-- Belge Bölümü --
· · · · ·

16 Mart 2015 Pazartesi

Hillary Jordan "Uyandığında"

Yine uzun zamandır okumak istediğim, aldıktan sonra ise bir türlü okumaya fırsat bulamadığım (bu klişe ifade hakkında açıklama: Okumaya zaman bulamadım değil, bu kitabı okumaya fırsat bulamadım. Açıklama yapmazsam kimsenin merak etmediği okuma alışkanlığım hakkında gereksiz detaylar veremezdim gibi, neyse) Uyandığında'yı dün, yani bir Pazar günü içinde bitirdim. Başından kalkmayıp sürekli okusam daha çabuk biterdi ama araya giren gündelik işlerle kitabı bitirmem akşamı buldu.

· · · · ·

-- Çözülecek Problemler --
• a. Uyandığında kitabı hakkındaki yazının "Yine uzun zamandır" ile başlayıp "bitirmem akşamı buldu." ile biten kısmını hiç değiştirmeden yazın.
• b. Aşağıdaki satırlarda "Go to Previous item" geçen satırdan başlayıp "point(14,134)" geçen satırla biten kısmı, "Settings" yerine "Preferences" koyarak yeniden yazın; başka hiçbir şeyi değiştirmeyin.

· · · · ·

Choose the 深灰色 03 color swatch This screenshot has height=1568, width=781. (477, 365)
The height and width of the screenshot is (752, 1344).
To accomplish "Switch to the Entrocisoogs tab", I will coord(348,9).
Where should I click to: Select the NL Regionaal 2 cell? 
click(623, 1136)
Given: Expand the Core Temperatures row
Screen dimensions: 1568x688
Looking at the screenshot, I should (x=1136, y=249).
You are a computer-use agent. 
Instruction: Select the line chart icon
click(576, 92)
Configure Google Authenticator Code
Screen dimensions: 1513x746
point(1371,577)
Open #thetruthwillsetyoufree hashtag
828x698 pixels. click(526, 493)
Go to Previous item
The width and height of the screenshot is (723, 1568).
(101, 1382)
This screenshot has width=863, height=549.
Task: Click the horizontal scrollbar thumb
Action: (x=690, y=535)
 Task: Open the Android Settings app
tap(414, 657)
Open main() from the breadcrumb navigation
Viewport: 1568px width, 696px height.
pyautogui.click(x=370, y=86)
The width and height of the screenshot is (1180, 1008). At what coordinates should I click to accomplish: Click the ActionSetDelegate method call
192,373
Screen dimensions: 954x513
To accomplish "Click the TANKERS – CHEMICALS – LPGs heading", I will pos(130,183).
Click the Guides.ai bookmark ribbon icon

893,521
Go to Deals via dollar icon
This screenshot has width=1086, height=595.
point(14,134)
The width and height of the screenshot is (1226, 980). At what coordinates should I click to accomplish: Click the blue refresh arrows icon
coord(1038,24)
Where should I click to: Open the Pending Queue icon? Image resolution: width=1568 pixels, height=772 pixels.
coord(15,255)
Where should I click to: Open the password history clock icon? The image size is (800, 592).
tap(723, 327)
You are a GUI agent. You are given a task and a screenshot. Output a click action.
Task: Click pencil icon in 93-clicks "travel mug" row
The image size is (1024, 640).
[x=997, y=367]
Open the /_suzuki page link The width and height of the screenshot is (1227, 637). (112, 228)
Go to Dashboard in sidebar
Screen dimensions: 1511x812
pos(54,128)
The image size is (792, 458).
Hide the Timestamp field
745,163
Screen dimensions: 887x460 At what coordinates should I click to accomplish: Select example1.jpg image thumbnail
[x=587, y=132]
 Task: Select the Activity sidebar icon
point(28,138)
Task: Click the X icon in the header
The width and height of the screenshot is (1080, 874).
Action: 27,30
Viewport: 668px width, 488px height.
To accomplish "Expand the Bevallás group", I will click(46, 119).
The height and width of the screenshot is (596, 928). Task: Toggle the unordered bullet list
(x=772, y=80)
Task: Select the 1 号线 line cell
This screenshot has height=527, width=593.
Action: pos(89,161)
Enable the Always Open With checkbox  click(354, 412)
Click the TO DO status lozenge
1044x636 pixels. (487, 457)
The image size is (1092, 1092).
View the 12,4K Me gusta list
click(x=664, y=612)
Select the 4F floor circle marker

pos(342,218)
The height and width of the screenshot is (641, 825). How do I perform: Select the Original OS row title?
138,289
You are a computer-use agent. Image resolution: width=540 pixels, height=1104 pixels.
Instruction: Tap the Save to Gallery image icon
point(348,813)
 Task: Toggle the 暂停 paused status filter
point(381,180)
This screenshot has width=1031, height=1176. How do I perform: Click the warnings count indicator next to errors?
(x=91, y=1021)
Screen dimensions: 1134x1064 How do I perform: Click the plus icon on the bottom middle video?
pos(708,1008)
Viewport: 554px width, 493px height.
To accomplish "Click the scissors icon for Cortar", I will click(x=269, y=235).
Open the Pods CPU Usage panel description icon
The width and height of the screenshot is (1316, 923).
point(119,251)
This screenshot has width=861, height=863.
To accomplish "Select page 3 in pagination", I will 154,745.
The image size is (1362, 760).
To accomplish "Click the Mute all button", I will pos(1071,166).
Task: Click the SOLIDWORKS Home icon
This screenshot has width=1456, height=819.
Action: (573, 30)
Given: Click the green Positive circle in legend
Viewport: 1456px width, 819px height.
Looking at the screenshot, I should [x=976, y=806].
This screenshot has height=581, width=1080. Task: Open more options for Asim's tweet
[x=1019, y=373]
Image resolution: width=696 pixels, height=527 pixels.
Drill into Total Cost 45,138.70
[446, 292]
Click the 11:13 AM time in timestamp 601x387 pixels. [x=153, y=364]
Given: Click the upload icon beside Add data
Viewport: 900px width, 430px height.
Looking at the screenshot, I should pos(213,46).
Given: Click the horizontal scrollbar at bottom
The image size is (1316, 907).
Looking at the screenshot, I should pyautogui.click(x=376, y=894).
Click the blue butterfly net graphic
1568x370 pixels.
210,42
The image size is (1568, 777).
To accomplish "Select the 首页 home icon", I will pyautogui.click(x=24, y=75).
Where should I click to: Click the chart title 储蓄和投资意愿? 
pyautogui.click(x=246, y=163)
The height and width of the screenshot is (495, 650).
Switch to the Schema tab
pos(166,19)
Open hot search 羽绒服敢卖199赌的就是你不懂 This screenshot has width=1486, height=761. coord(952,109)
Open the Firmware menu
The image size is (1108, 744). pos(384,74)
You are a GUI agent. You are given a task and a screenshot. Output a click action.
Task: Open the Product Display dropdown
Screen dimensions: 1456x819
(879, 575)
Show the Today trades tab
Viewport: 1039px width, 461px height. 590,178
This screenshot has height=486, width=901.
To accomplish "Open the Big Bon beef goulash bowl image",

· · · · ·

-- Eksiksiz Çözümler --
• a.
Yine uzun zamandır okumak istediğim, aldıktan sonra ise bir türlü okumaya fırsat bulamadığım (bu klişe ifade hakkında açıklama: Okumaya zaman bulamadım değil, bu kitabı okumaya fırsat bulamadım. Açıklama yapmazsam kimsenin merak etmediği okuma alışkanlığım hakkında gereksiz detaylar veremezdim gibi, neyse) Uyandığında'yı dün, yani bir Pazar günü içinde bitirdim. Başından kalkmayıp sürekli okusam daha çabuk biterdi ama araya giren gündelik işlerle kitabı bitirmem akşamı buldu.

• b.
Go to Previous item
The width and height of the screenshot is (723, 1568).
(101, 1382)
This screenshot has width=863, height=549.
Task: Click the horizontal scrollbar thumb
Action: (x=690, y=535)
 Task: Open the Android Preferences app
tap(414, 657)
Open main() from the breadcrumb navigation
Viewport: 1568px width, 696px height.
pyautogui.click(x=370, y=86)
The width and height of the screenshot is (1180, 1008). At what coordinates should I click to accomplish: Click the ActionSetDelegate method call
192,373
Screen dimensions: 954x513
To accomplish "Click the TANKERS – CHEMICALS – LPGs heading", I will pos(130,183).
Click the Guides.ai bookmark ribbon icon

893,521
Go to Deals via dollar icon
This screenshot has width=1086, height=595.
point(14,134)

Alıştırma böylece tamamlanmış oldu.